* Excerpted data:
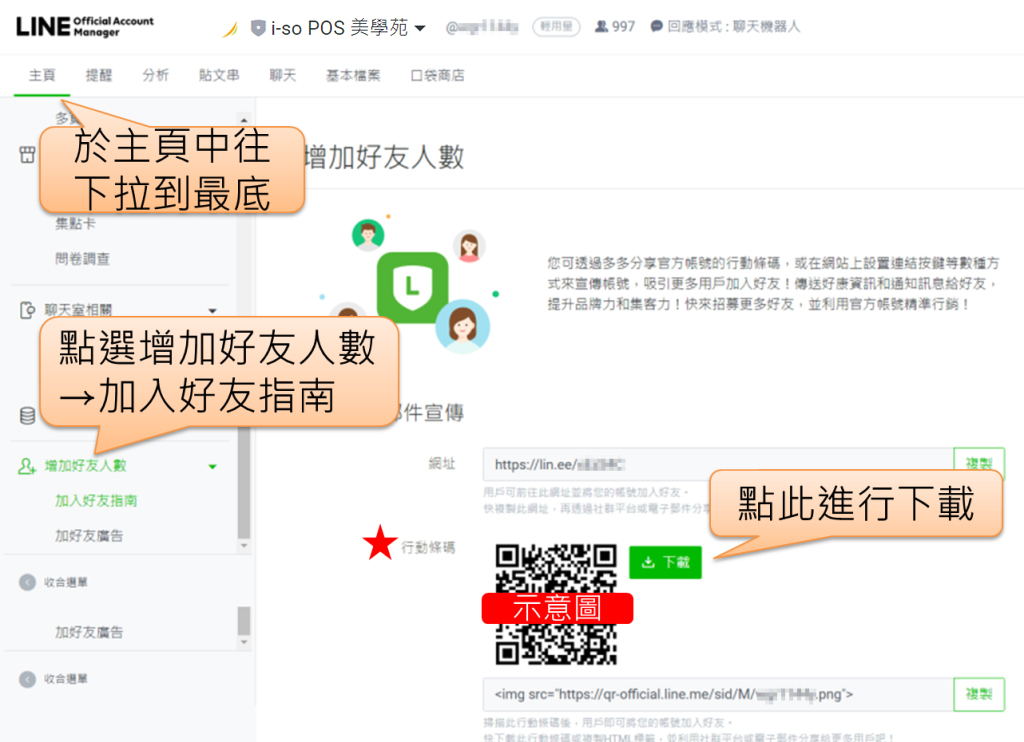This screenshot has width=1024, height=742.
Task: Click the LINE Official Account Manager logo
Action: [85, 26]
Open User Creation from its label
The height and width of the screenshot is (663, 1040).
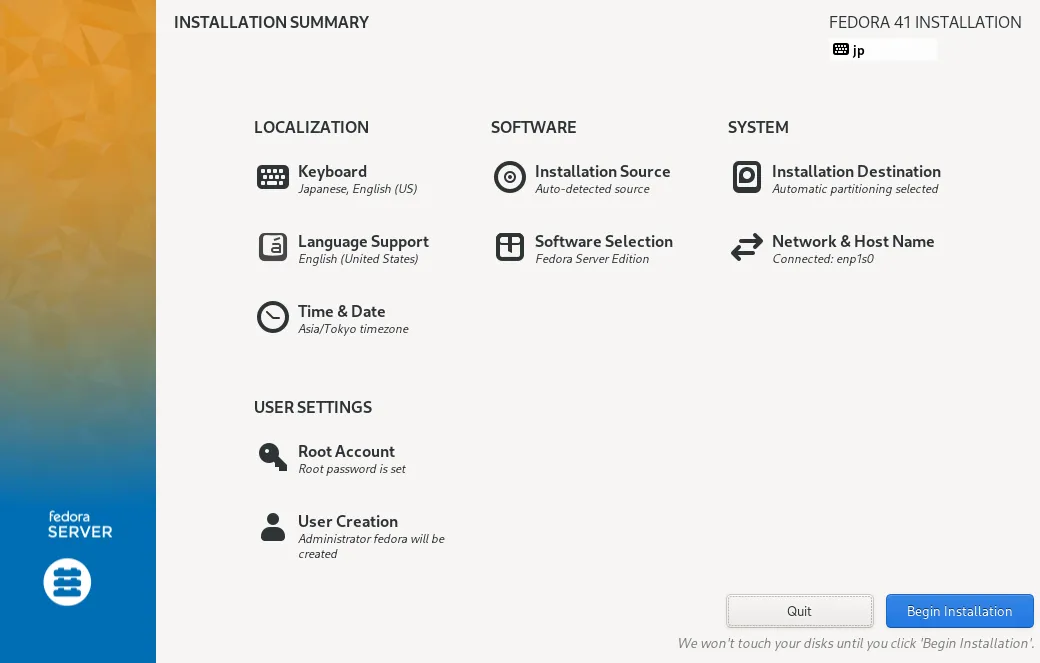pyautogui.click(x=348, y=521)
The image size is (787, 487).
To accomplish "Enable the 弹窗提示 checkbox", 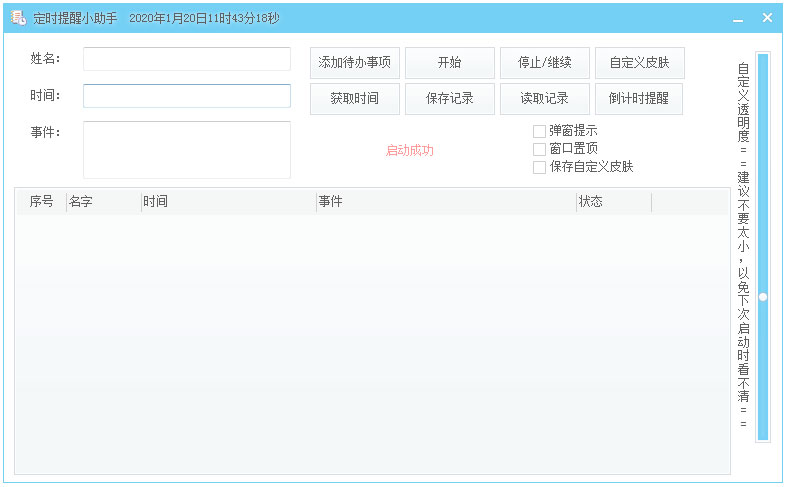I will click(x=540, y=131).
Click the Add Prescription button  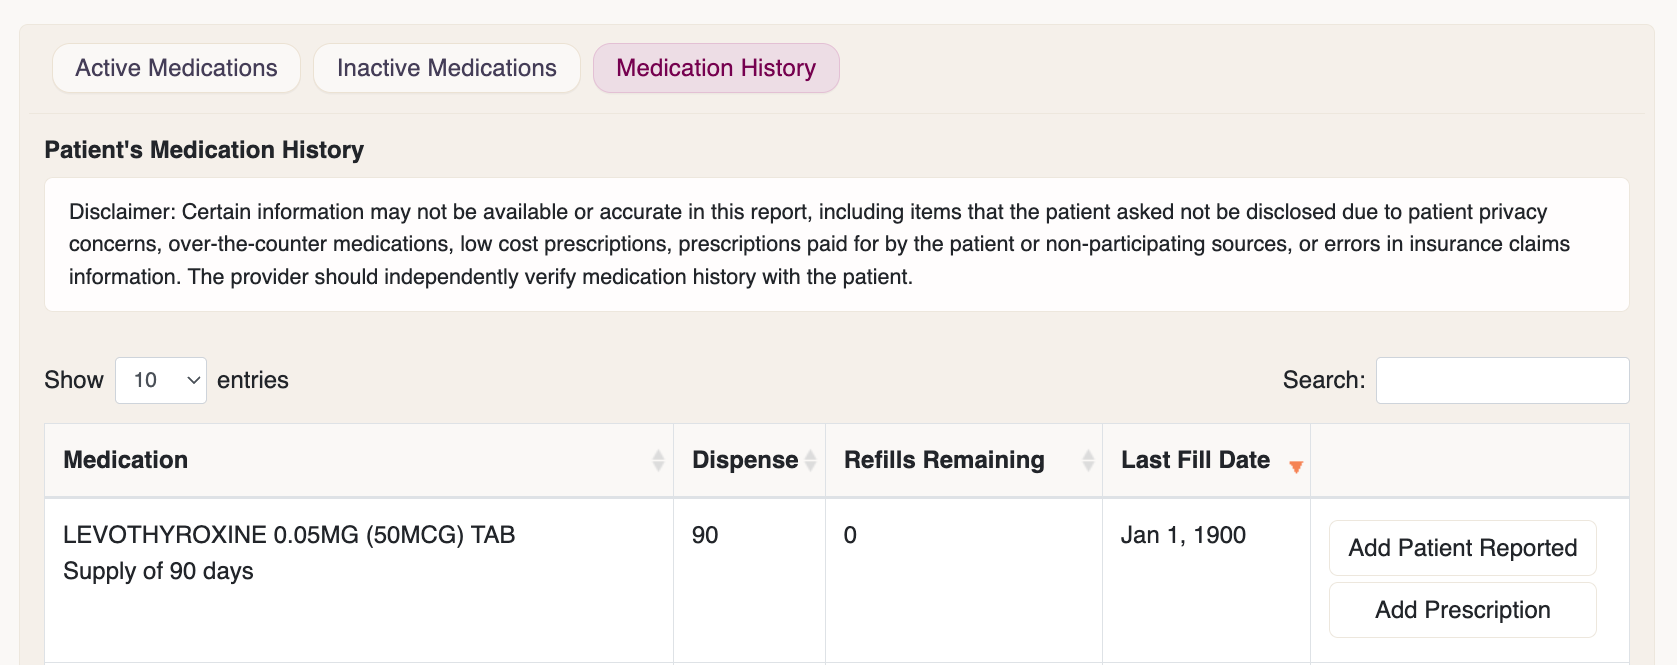(1462, 610)
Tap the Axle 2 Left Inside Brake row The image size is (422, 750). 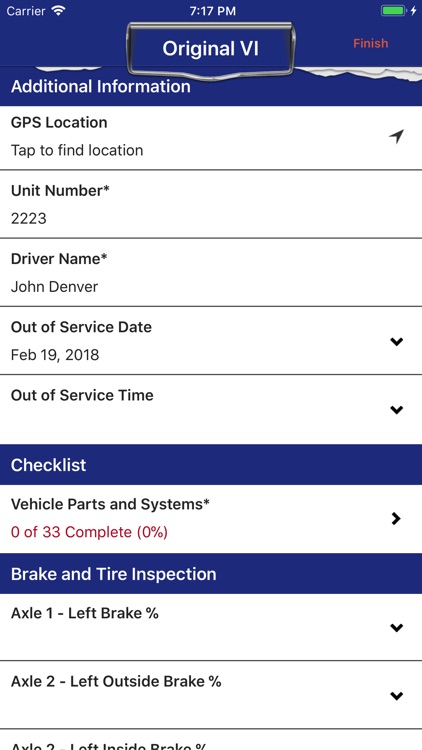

* Instruction: Can you put the material above into a Markdown table with the columns Row and Line, beginning at its first line and stopping after the line that contains "pyautogui.click(x=348, y=521)", skipping any blank lines and leaving out the pictures?

* Correct answer:
| Row | Line |
|---|---|
| 1 | This screenshot has width=1024, height=742. |
| 2 | Task: Click the LINE Official Account Manager logo |
| 3 | Action: [85, 26] |
| 4 | Open User Creation from its label |
| 5 | The height and width of the screenshot is (663, 1040). |
| 6 | pyautogui.click(x=348, y=521) |